FOXP3 gene polymorphisms are associated with indeterminate clinical form of Chagas disease.

The forkhead box protein 3 (FOXP3) transcription factor is the main marker of regulatory T-cell (Treg) development and activation, a subpopulation involved in immune system regulation, self-tolerance, and protection against infections. We previously showed that Treg cells control the exacerbated immune response and morbidity in chronic Chagas disease, by modulating the cytokine environment and killing effector cells. Although FOXP3 gene polymorphisms have already been studied in several diseases, their role in Chagas disease is underreported. This study investigated FOXP3 gene polymorphism (rs3761548) in patients with Chronic Chagas disease and the association between FOXP3 polymorphisms (-3279 C/T and -3499 G/T) with clinical forms of the disease.
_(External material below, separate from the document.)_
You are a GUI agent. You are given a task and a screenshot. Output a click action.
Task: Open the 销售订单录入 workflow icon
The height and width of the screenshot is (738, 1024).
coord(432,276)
We show that the -3499 G/T polymorphism of the heterozygous genotype (GT) is twice as prevalent in women with indeterminate clinical form (IND). Other analyses showed that the polymorphic allele (T+ -3499 G/T) is high in women with IND, suggesting a protective role for this polymorphism. This pattern is associated with high frequency of FOXP3 in Treg cells in individuals with the IND form. Our results suggest that -3499 G/T polymorphism in the FOXP3 gene may play an important role in T. cruzi infection, contributing to control and the development of the IND clinical form.